Una volta, quando la legna era preziosa, la vegetazione spontanea che nasceva nei torrenti non aveva neanche il tempo di crescere perchè tutti la raccoglievano: dal contadino che tagliava le canne per l’orto, all’allevatore che prendeva rami e foglie per la lettiera degli animali e agli abitanti della zona che si procuravano la legna per la stufa. Oggi tutto ciò è solo un ricordo lontano perchè la nostra vita è cambiata, e poi ci sono i tanti divieti che impediscono persino di tagliare un ramo.
Sono trascorsi 15 anni esatti da quel terribile pomeriggio del 21 settembre 1992, quando la furia del Letimbro trascinò dietro sè case e ponti e allagò strade, negozi e abitazioni. Le immagini delle auto e dei serbatoi di gas che galleggiavano sul torrente in piena sono ancora impresse nella memoria dei savonesi oltre ad aver fatto il giro d’Italia.
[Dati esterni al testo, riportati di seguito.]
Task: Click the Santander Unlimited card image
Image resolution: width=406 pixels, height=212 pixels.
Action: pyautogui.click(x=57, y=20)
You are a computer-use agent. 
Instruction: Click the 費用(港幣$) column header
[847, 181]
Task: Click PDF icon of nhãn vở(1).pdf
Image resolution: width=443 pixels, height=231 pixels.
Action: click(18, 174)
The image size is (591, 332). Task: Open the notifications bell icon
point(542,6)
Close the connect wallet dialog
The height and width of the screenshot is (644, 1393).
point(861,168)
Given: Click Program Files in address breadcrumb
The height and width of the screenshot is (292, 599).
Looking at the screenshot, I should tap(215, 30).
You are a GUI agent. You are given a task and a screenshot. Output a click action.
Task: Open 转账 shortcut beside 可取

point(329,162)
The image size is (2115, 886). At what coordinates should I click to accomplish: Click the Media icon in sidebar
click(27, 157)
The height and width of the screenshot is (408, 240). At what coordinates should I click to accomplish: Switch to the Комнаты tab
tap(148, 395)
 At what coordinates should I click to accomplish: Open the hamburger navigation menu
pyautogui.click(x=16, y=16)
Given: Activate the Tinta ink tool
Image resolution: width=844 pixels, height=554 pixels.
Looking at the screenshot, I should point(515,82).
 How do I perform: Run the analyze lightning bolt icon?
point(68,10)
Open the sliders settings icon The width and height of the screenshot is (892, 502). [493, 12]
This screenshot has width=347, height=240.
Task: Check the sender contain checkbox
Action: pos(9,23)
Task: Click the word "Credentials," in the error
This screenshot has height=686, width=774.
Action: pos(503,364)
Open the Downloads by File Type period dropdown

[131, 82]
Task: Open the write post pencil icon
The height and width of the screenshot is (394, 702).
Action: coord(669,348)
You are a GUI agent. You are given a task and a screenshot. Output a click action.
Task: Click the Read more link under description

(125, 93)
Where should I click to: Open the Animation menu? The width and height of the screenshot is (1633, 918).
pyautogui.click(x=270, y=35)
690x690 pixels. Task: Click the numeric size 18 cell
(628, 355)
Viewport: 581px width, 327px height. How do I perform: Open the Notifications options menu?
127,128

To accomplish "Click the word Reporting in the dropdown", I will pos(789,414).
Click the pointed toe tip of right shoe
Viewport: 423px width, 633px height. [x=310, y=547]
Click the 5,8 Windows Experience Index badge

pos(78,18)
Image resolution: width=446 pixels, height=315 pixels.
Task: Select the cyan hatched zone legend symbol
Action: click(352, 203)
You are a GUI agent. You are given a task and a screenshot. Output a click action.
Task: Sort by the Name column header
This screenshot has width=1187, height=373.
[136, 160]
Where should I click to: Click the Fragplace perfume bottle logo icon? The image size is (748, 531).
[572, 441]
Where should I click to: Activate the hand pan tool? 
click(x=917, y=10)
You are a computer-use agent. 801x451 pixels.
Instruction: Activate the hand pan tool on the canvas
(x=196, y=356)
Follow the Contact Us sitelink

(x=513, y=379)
Purtroppo, a distanza di molti anni, chi osserva il Letimbro dall’elicottero, come abbiamo fatto noi, non può che essere preoccupato. Ma non sono, come potrebbe sembrare a prima vista, i canneti e i grandi cespugli nell’alveo a rendere pericoloso il corso d’acqua, ma i grossi alberi e i residui vegetali presenti lungo il percorso iniziale del torrente. I canneti, infatti, trattengono solo il materiale trasportato dall’acqua con un’utile azione di drenaggio, mentre tronchi e alberi, ovviamente, formano una pericolosa diga.
Qualche hanno fa l’Ana, l’Associazione nazionale alpini, dedicò due giorni al riordino del Letimbro all’altezza di località Cimavalle, tagliando e rimuovendo alberi e grossi rami. Un’opera meritoria e importante, coordinata dalla Forestale e dai tecnici comunali e provinciali, che a distanza di tempo deve però essere ripetuta dalle istituzioni responsabili. E’ proprio in questo che la sensibilità degli amministratori locali e la professionalità dei tecnici deve essere viva ed attenta, con una periodica e costante manutenzione dell’alveo. Senza dimenticare, naturalmente, il torrente Lavanestro, che, dopo un lungo percorso, attraverso la vallata di Cadibona, confluisce nel tratto terminale del Letimbro.
Una volta eliminati, nei due corsi d’acqua, i rischi potenziali rappresentati dagli alberi di alto fusto e dai residui vegetali scivolati dalle colline, e controllata la larghezza e la tenuta degli argini nei tratti più a rischio, solo allora si potrà cominciare a parlare di ripulire il Letimbro anche nel percorso terminale, a fondo valle.
Come ad esempio nel tratto compreso tra la seconda e la terza Cappelletta, lungo la strada per il Santuario, dove sono presenti in notevole quantità acacie, piante acquatiche di ogni tipo ed estesi canneti. E’ quindi chiaro che la sicurezza dell’abitato del Santuario, e a maggior ragione di quello di Lavagnola, può essere garantita solo da un costante controllo manutentivo delle condizioni di sicurezza degli alvei e degli argini, sia del Letimbro sia del Lavanestro.
Per il resto della città il problema è ancora più complesso. Oltre al Letimbro infatti, altri corsi d’acqua attraversano interi quartieri, come il rio Cadeina all’altezza di via N.S. degli Angeli, il rio Quattro stagioni e Molinero a Legino, il rio Termine al confine con il comune di Albissola Mare. Corsi d’acqua sempre pronti ad esondare non appena piove più forte, che necessitano tutti di costante controllo e manutenzione, ma questa purtroppo è un’altra storia.